Gerade Illustratoren, Übersetzer und Fotografen werden das Problem hier genau gesehen und auch früher schon festgestellt und sich ziemlich sicher über Threads in Foren ala “schau mal, ich hab hier für einen 5er eine Titelillu gemacht! Mein Bild ist auf dem Cover! Ist das nicht cool?” gehörig geärgert haben. Ich hoffe mal, dass ich für alle, die solchen Ärger dann auch hoffentlich direkt abbekommen haben, hier etwas näher erläutern konnte, warum dieser Ärger völlig berechtigt war und dass sich Fans eines Produktes in Zukunft bitte dreimal überlegen ob eine in ihren Augen ja nur “ehrenamtlich” ausgeübte unbezahlte Tätigkeit wirklich langfristig für den Erhalt des Produktes und der Qualität des Produktes sorgt, oder nicht.
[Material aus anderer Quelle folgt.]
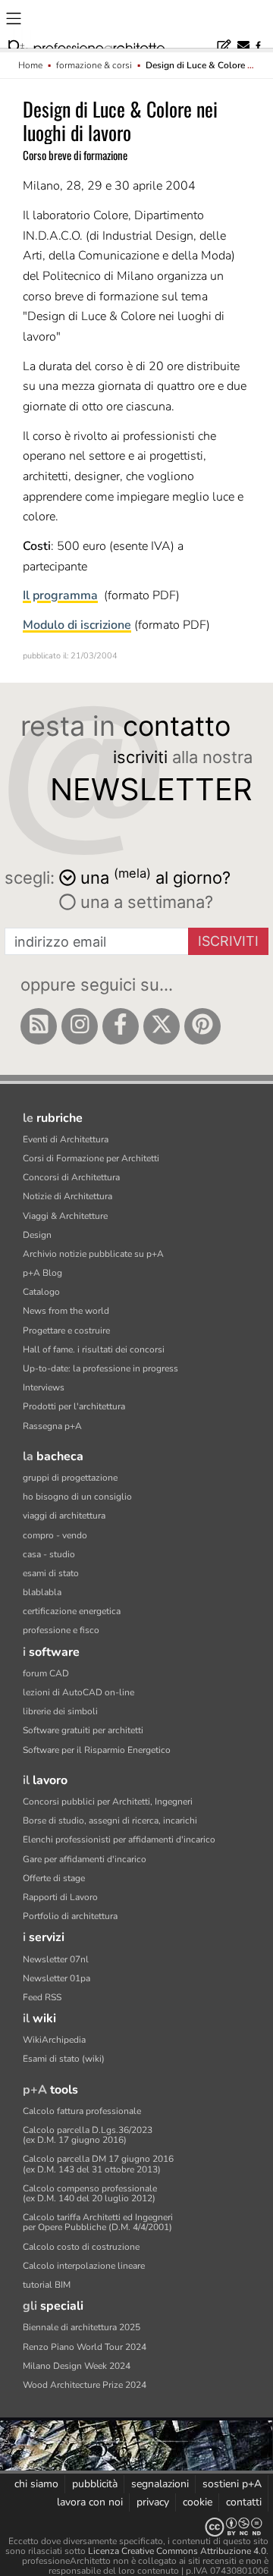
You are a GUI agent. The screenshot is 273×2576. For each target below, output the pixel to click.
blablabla (42, 1592)
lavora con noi (90, 2502)
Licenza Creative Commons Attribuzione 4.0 (177, 2551)
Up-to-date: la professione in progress (100, 1368)
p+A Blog (42, 1273)
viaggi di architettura (64, 1515)
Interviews (43, 1387)
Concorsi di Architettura (71, 1177)
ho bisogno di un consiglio (77, 1497)
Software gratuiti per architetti (83, 1730)
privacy (152, 2502)
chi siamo (36, 2484)
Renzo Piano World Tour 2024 (84, 2347)
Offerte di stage (54, 1878)
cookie (197, 2502)
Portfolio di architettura (70, 1916)
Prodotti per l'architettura (74, 1406)
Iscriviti (228, 941)
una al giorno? (155, 876)
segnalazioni (160, 2484)
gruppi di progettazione (70, 1478)
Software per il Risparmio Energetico (97, 1750)
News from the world (66, 1311)
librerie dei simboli (60, 1711)
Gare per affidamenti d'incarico (84, 1859)
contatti (244, 2502)
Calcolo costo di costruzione (81, 2247)
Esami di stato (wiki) (64, 2059)
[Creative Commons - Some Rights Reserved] (136, 2527)
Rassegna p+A (52, 1426)
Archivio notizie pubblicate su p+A (93, 1254)
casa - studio (49, 1554)
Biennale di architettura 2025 (81, 2327)
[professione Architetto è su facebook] (120, 1026)
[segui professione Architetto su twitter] (161, 1026)
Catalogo (41, 1292)
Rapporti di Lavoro (60, 1897)
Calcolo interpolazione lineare (84, 2266)
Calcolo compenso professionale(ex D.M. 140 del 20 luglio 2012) (90, 2193)
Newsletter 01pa (56, 1978)
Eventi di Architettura (65, 1139)
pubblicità (95, 2484)
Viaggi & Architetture (65, 1216)
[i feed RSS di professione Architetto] (38, 1026)
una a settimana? (144, 902)
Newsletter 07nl (56, 1959)
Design (37, 1235)
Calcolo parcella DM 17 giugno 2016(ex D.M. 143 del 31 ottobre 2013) (98, 2164)
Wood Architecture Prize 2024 (84, 2385)
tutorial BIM (47, 2285)
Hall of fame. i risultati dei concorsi (94, 1349)
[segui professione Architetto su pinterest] (202, 1026)
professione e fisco (61, 1630)
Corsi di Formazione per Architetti (91, 1158)
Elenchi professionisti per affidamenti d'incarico (119, 1839)
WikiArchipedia (54, 2040)
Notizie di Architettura (67, 1196)
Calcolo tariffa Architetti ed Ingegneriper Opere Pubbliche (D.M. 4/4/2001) (98, 2222)
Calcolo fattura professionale (82, 2111)
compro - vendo (55, 1535)
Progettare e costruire (66, 1330)
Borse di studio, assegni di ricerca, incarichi (110, 1820)
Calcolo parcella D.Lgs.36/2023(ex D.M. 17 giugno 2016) (87, 2135)
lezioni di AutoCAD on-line (78, 1692)
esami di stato (51, 1573)
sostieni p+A (232, 2484)
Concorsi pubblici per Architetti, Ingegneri (108, 1801)
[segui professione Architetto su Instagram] (79, 1026)
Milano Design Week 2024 (76, 2366)
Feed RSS (42, 1997)
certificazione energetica (72, 1611)
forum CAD (46, 1673)
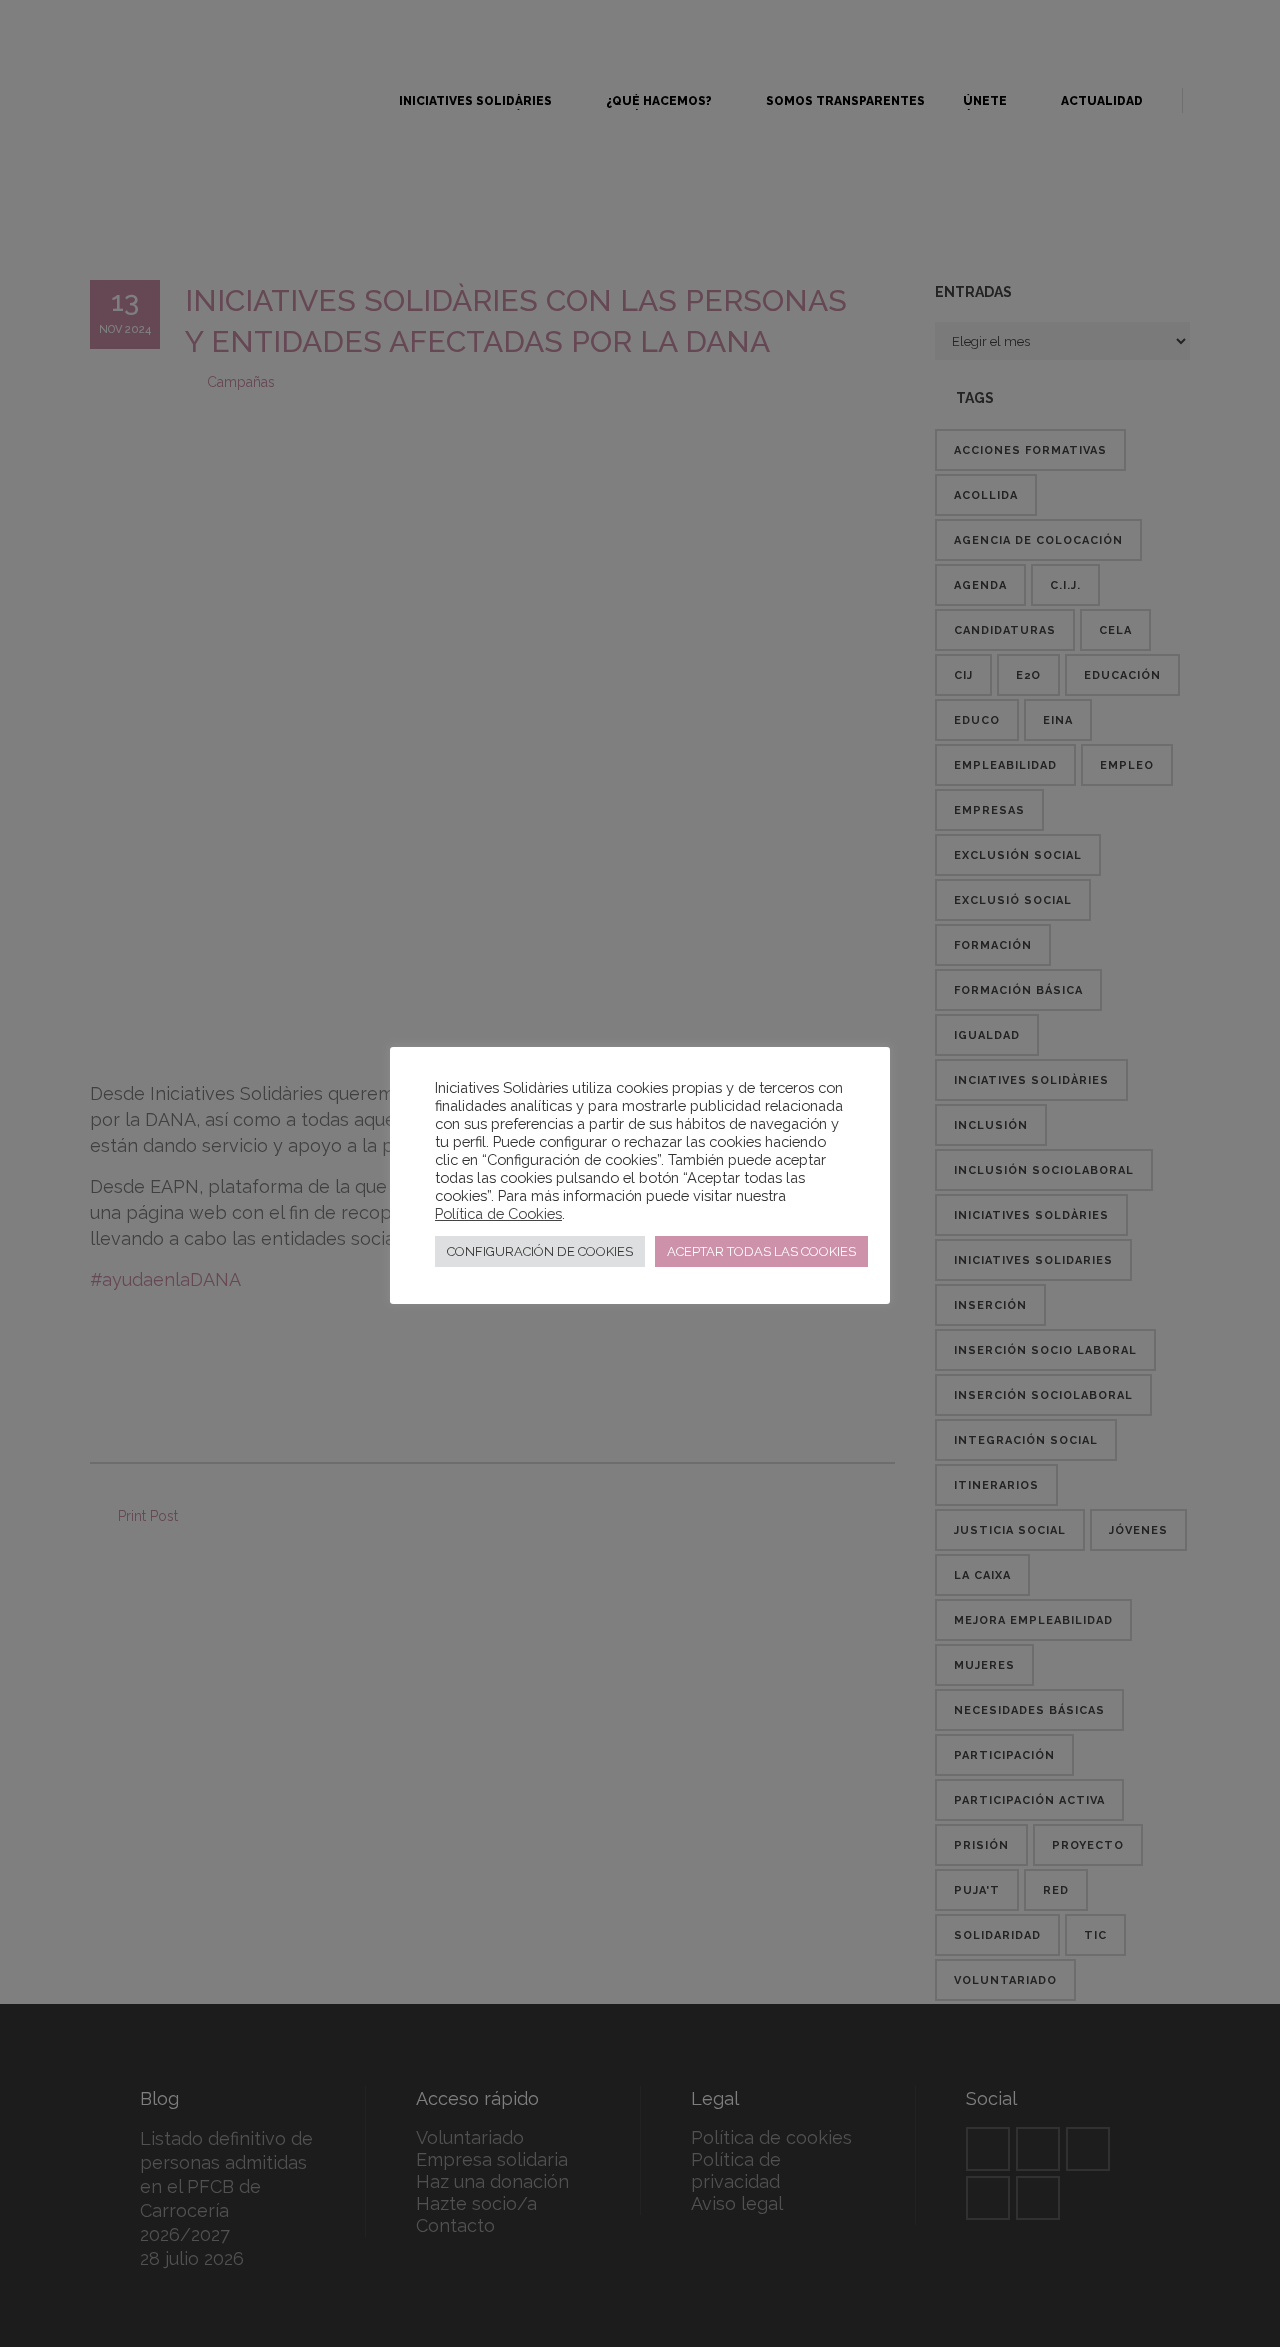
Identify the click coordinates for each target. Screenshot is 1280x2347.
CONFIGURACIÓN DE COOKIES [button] (540, 1251)
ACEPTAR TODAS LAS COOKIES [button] (761, 1251)
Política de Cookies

3 Kommentare zu Denn sie wissen nicht was sie tun

  1. Sehr guter Artikel :-) Und volle Zustimmung meinerseits!

  2. Huh! Das unser Hobbysektor in erster Linie über großes Selbstausbeuten seitens der Macher abläuft, sagen dir ja mittlerweile einige der Schreibenden mehr oder weniger offen. Das ist Mittlerweile dann aber wirklich übel.

    Von daher ist es gut, dass du diese Position ausleuchtest.